I did an erase-and-install of Panther (someone at 'fritter suggested downgrading to Panther, saying "iMac G3s don't like anything higher than that." That wasn't my experience, but I figured what the heck).

Since I did that, it's like a new machine - rock-solid. It boots up properly every time, wakes from sleep, warm restarts okay, and boots properly after being unplugged for a little while.

So my conclusion is that the problem is/was one of three things:

(1) Tiger didn't like the RAM and Panther is more tolerant;

(2) Panther is somehow more tolerant of a wonky PMU;

(3) Some combination of the above affected the firmware update I did to prepare for OS X, and for some reason Panther is more tolerant of whatever's going on in OF than Tiger.

(4) Something strange happened with the original Tiger install and/or update to 10.4.11 and associated updates, that perhaps corrupted some System caches or kernel caches.

I would be inclined to think it was number 2, except a messed up PMU would, I imagine, cause problems with any OS X version; and because I was very careful when resetting it, and even removed the battery and let the mobo sit for awhile before doing so to make sure it worked (I put the battery in before actually pressing the button, as Apple prescribes for this model).

It's very strange though, because no matter what the problem is, the difference is so black-and-white - not only would Tiger crash, but it would shut the computer down, while on the other hand Panther is totally stable, without even a hint of any problems.

The other strange thing: Panther runs much, much faster.
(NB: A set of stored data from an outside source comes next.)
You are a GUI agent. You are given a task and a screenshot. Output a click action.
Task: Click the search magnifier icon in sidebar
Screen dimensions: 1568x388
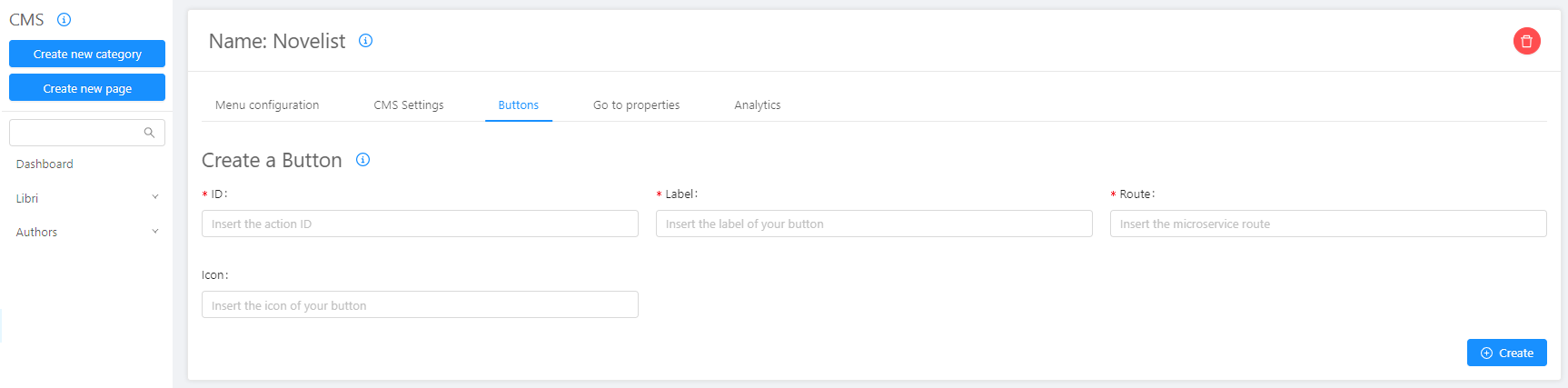pos(149,133)
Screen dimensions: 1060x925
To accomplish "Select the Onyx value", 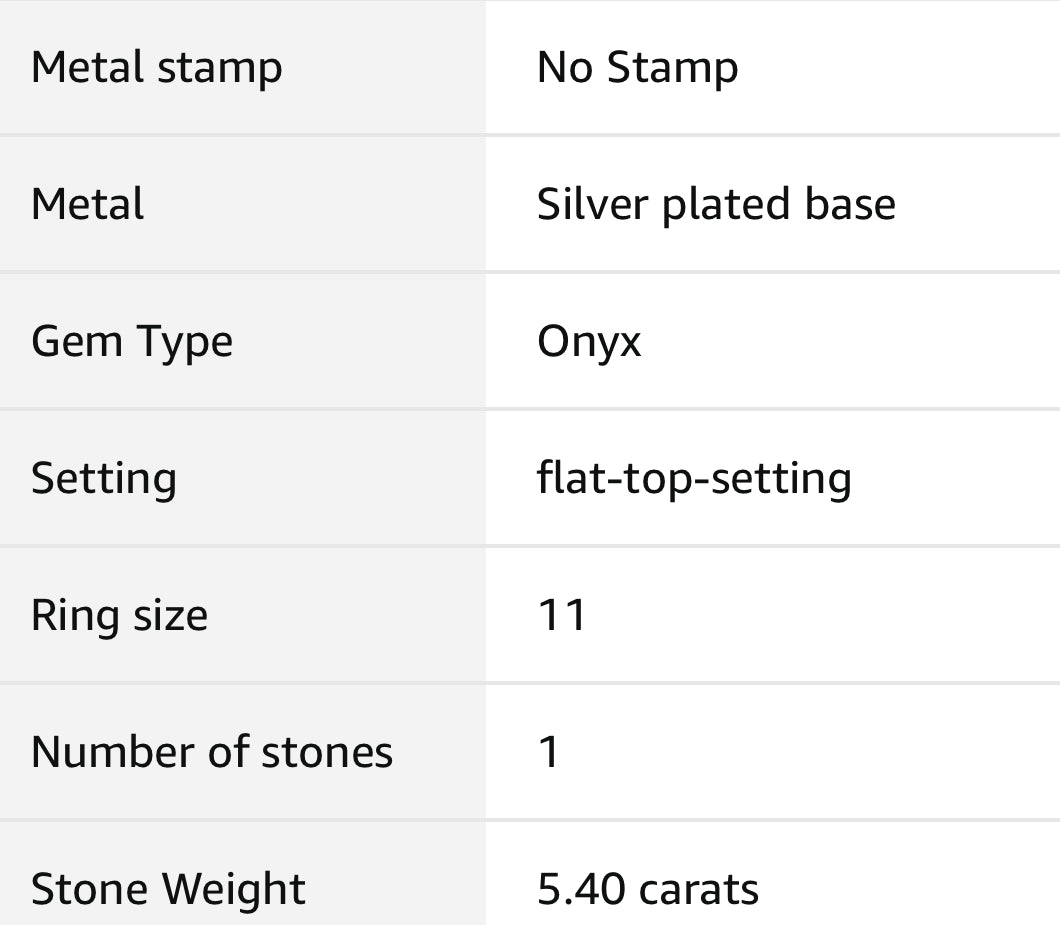I will (x=589, y=343).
Usually on these 350-500MHz G3 machines (iMacs and iBooks), Tiger is about as fast as Panther.

Oh well, who knows - the end result is that this iMac is now running great!

M

 

Da Penguin

Well-known member
I have had a similar track record with my upgraded cube. It has a 1ghz upgrade in it that just fights with leopard. It won't sleep properly and it freezes once a week (kernel panic screen 50% of the time).

When it runs in panther, 90% of the issues disappear. There is still the occasional freeze, without KP screen, making me think it is a heat issue.

That doesn't help much with the rhyme or reason, but reinforces the weird panther-ness.

Another item which I found helped a good bit, was doing the good ole nvram reset in OF. From my understanding, PRAM zap should clear this as well, but I have always had better success doing both than just one or the other. If I do this on the cube about once a week, it keeps it from having it's issues almost entirely. I feel like a car mechanic on a very picky sports car.